Per un velocista bianco, competere con molti inglesi e olandesi, nati in Africa e con doppio passaporto, si trattava comunque di uno dei pochi atleti realmente europei bianchi a poter competere in campo maschile con i fenomeni africani e americani e soprattutto i caraibici.
La stagione successiva inizia in sordina, c'è una mole di lavoro da smaltire per riacquistare elasticità e velocità sufficiente, quindi lavoro con lui per non farlo demoralizzare. 
I tempi arriveranno, vedrai e presto.
In un meeting del circuito Challenge, a fine Giugno, imbrocca una buona partenza, riesce a rialzarsi dopo i 25 metri, prende velocità e chiude al terzo posto con 10,19. Dieci giorni dopo scende a 10,14 e termina la stagione con un record personale di 10,11, che lo proietta nelle vette dei migliori trenta atleti al mondo.

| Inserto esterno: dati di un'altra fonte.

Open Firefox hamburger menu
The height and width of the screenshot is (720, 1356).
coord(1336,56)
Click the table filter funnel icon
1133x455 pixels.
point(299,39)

L'anno successivo riesce a fare due gare della Diamond, con buoni tempi e la sua caratura si stabilizza tra i migliori atleti, certamente tra quello sparuto gruppetto di bianchi che raggiungono la vetta dei migliori nella velocità pura.
Insomma, si tratta di un caso di un ottimo atleta, le cui caratteristiche non si esprimevano a causa di un freno psicologico non riconosciuto; eliminato il freno, le cose si sono messe al meglio.
Attualmente corre ancora su tempi di 10,20 e 20,25, si tratta di tempi che non consentono di entrare in una finale mondiale o olimpica ma che danno comunque buone posizioni in molti meetings internazionali.

Un altro caso l'ho dovuto affrontare con una ragazzina keniota, piccola, minuta, peso inferiore a 50kg, ma con una resistenza e una forza tremenda, capace di far mangiare polvere a tante atlete grandi e grosse, nei 3000 e 5000m.
Eppure, durante le gare non riusciva che raramente a fare quei tempi che gli allenamenti ci indicavano come alla portata.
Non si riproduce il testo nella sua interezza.